■ EXTRACTED TEXT
--- START ---

"And the blood of Jesus cleanses us from all sin..." (1 John 1:7)
I have been a sporadic blood donor over the years.
Back when I was younger I would give every eight weeks. Then I moved to a town where blood drives in church basements were virtually unheard of. It became inconvenient and I never seemed to get around to it. Then I was traveling a lot and my schedule was unpredictable and by then I had just fallen out of the habit. Lately though, I've been trying to be better about it. I do know what a difference it makes. More than that even, since my type is O-Negative, I know what a gift a pint of my blood is. So in this last year I've been trying to get into a more regular routine with it. It really demands so little of me and what a difference it can make!
The last time I was in to give blood I got into a conversation with the phlebotomist. I asked her then if there was more that I could be doing. She stepped away to look at my records. When she came back she told me that I am CMV- Negative. Apparently I have never been exposed to the cytomegalovirus. (I know. I'd never heard of it either.) This means that all the blood I donate will be designated for infants who are especially vulnerable. Since my blood type is so rare she told me that this is all they will ever use my blood for.
Now I have to say that I walked away feeling unreasonably proud of myself that day. To think I had this doubly rare blood type which is in such high demand. And all it takes is an hour of my time every couple of months and I can be saving a life --- and not just any life, but that of a little one newly born. I say 'unreasonably proud,' of course, for in no way can I take credit for any of this. I was born with this blood type. And as for my exposure or not to a particular virus? Well, how can I possibly take credit for that? Even so, it just made me so happy that a pint of my blood could help save the life of a baby.
In today's reading from 1 John, we hear the disciple trying to make sense of all that happened on that first Easter and in the events which preceded the discovery of the empty tomb. Indeed, in this letter John easily speaks of what I still struggle to understand sometimes -- how this dying, this death, this very blood could somehow make clean that which is so not clean in me and in all the rest of the world, for that matter. Even, so John says it so beautifully, doesn't he?
We declare to you what was from the beginning, what we have heard, what we have seen with our eyes, what we have looked at and touched with our hands, concerning the word of life ---
This is the message --- that God is light and in him there is no darkness at all.

--- END ---

■ STUDY MATERIAL
--- START ---

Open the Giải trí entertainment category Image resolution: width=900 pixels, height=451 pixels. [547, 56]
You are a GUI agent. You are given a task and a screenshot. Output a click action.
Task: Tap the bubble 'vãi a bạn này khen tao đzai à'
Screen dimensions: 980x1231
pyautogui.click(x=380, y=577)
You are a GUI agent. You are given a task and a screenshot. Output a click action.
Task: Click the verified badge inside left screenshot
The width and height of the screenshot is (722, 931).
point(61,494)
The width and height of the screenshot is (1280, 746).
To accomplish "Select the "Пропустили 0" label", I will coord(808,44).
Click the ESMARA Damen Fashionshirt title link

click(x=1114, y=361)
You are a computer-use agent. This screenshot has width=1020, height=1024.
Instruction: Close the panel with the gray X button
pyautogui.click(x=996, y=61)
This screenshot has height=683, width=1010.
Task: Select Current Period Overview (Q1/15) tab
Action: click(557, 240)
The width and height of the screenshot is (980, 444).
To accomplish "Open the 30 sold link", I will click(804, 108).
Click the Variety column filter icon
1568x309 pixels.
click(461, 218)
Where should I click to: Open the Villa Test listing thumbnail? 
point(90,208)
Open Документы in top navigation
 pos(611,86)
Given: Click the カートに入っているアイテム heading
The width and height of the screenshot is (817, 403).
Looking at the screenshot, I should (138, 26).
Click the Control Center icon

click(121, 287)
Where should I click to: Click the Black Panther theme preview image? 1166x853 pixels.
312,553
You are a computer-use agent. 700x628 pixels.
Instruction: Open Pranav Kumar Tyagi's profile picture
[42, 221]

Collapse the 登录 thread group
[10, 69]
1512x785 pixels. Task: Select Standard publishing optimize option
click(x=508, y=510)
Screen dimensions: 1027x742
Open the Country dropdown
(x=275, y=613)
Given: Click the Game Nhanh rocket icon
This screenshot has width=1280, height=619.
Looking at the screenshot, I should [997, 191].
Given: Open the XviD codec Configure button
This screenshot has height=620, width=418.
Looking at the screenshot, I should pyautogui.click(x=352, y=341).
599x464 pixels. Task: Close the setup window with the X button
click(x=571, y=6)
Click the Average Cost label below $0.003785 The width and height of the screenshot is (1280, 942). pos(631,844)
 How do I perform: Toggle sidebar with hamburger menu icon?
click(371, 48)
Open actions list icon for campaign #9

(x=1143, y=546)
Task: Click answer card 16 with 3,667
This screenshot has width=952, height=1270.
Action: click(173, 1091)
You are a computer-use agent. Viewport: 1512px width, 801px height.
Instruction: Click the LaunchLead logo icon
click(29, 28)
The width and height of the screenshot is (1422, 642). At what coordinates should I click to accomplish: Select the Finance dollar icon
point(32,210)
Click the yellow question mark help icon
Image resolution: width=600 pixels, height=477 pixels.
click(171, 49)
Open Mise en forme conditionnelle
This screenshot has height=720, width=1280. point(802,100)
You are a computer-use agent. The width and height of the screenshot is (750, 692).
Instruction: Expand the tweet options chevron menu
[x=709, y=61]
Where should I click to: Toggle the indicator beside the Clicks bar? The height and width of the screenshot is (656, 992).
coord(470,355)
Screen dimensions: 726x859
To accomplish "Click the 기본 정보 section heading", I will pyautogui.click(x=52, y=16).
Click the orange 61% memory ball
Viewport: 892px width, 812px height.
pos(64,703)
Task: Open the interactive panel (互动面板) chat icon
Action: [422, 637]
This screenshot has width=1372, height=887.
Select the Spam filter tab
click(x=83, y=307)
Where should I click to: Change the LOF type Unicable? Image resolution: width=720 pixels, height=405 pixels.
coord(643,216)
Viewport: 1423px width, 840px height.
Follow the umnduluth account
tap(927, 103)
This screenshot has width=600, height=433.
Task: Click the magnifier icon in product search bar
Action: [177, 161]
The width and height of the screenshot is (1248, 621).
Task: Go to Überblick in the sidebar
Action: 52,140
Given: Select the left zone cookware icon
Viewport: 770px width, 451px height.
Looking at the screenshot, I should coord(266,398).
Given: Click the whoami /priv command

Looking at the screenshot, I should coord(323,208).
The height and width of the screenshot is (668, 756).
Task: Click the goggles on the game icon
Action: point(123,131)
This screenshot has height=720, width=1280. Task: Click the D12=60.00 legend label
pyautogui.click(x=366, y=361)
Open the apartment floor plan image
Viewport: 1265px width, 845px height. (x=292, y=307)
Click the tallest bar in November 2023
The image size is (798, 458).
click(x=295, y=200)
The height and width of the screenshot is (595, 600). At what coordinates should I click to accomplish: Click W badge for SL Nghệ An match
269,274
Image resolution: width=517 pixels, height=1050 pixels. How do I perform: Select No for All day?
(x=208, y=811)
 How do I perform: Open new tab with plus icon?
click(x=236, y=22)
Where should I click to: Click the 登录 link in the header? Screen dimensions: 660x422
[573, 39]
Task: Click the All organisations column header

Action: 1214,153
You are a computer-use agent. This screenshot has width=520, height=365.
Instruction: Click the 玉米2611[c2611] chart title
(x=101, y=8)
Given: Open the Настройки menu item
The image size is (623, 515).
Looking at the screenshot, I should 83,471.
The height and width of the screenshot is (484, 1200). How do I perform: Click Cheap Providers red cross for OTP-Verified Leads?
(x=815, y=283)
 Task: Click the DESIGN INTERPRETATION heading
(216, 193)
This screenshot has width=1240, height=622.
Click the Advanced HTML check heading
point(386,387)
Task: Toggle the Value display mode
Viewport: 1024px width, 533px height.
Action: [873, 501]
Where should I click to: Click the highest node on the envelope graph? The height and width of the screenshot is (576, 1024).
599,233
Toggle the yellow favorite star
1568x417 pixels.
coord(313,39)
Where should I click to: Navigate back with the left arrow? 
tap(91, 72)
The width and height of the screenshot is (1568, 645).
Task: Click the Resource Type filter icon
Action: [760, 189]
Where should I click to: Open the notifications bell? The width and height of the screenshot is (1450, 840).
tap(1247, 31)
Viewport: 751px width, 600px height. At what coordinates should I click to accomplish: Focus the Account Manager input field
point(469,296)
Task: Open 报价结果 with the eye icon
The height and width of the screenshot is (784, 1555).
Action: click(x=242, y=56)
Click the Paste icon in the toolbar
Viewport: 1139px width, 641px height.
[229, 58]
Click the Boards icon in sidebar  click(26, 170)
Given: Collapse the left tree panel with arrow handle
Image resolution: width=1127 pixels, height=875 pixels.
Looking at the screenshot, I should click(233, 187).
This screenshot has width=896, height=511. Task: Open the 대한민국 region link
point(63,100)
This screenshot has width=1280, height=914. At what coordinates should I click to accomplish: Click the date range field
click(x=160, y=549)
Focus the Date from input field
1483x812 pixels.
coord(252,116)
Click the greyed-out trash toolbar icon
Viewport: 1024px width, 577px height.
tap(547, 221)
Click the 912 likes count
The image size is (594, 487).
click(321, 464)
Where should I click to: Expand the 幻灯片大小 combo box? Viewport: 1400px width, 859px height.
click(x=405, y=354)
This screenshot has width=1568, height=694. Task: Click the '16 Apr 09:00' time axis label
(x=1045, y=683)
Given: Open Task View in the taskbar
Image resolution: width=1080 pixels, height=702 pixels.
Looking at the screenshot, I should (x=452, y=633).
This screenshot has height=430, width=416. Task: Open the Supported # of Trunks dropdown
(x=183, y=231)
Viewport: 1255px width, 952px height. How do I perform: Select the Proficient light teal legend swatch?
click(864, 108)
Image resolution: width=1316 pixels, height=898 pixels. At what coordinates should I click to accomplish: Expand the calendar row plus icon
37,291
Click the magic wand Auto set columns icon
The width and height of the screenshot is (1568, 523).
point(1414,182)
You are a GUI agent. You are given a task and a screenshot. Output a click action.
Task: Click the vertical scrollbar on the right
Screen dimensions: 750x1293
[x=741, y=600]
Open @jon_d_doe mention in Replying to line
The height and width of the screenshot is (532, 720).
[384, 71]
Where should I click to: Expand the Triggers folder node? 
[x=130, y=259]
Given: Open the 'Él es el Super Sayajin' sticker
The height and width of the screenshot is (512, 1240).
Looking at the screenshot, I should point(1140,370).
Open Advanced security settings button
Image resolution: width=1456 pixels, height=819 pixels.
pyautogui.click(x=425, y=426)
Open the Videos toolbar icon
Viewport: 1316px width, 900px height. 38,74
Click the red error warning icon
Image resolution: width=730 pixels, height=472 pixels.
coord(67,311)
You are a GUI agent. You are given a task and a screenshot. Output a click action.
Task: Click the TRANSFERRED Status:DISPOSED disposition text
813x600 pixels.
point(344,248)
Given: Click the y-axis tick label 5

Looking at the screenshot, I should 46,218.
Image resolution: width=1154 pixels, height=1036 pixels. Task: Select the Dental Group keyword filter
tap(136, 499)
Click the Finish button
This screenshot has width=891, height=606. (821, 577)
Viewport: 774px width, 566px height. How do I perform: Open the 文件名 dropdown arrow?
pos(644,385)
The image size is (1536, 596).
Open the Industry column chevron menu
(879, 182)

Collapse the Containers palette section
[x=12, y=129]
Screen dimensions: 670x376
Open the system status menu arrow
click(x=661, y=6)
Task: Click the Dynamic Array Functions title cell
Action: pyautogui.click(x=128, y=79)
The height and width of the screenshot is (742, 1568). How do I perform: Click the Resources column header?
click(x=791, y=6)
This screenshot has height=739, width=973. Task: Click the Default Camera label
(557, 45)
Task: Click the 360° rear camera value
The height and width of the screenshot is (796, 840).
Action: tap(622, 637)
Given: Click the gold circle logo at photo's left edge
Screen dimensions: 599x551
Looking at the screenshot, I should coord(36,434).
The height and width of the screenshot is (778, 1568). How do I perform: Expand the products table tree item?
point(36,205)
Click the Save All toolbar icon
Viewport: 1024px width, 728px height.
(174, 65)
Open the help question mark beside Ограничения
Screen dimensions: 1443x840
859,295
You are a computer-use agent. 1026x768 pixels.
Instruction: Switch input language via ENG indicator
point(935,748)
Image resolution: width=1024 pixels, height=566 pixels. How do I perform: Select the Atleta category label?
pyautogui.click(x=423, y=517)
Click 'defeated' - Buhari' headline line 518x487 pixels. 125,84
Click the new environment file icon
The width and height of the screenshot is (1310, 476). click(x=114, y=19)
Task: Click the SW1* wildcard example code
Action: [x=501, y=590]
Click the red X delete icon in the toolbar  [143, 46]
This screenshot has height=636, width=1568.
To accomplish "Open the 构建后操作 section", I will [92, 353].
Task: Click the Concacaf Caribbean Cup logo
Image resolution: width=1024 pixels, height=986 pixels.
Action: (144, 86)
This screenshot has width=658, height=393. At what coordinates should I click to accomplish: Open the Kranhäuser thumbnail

--- END ---

■ EXERCISE
Carry the reflection on blood donation and 1 John forward from its last sentence.

■ FINAL ANSWER
If we walk in the light as he himself is in the light, we have fellowship with one another, and the blood of Jesus his Son cleanses us from all sin.
And he is the atoning sacrifice for our sins, and not for ours only but also for the sins of the whole world...
And yet, in some ways it does seem rather primitive, this business of blood being shed in our behalf, doesn't it? I'm still trying to sort out just how that is so and even more than that, how it is you and I are to speak of it in a world which knows little of the sort of ritual sacrifice which would have been so familiar to those who first heard and shared the story of Jesus. At the same time? For all I can't completely understand, this much is surely true: This blood shed was for all. For all the world.
Indeed, entirely unlike me, Jesus took no pride in the particularity of who his blood was shed for. One specific type of person in need of it was of no more concern and no less concern to him than any other. My blood, a pint at a time, is good for babies. Jesus' blood, and in his case all of it, brought life, brings life to all sorts of people. Those who deserve it and those who don't. Especially those who don't. Like the criminal hanging next to him on the cross. Like all those who looked on, who mocked, ridiculed, and humiliated him. Like those who called for his crucifixion and yes those who crucify him still. Like those disciples still huddled together in their unrelenting fear in the upper room today, a full week after they have seen Jesus alive face to face. And more than all of these, of course, for John's testimony has the blood of Jesus covering what needs to be covered in the 'whole world.' People of all races and hues and persuasions and ages. All of us and all of them and them and us together.
No indeed, this much we know. Jesus doesn't think in terms of 'not just any life' but always in terms of every life. That is the profound gift we celebrate in these Easter days. That is what compels us to share this word of hope and joy with all the world.
- Giving blood and the Blood of Jesus are, of course, so very different and yet, at least in my mind, there are some similarities. Does this comparison work for you? Why or why not?
- What does it mean to you that Jesus is "the atoning sacrifice for the sins of the whole world?" (1 John 2:2) When we say 'the whole world,' what does that mean? Who or what does that include?
- If it is, in fact (and it is) for the whole world, what does that mean for us? For our shared mission?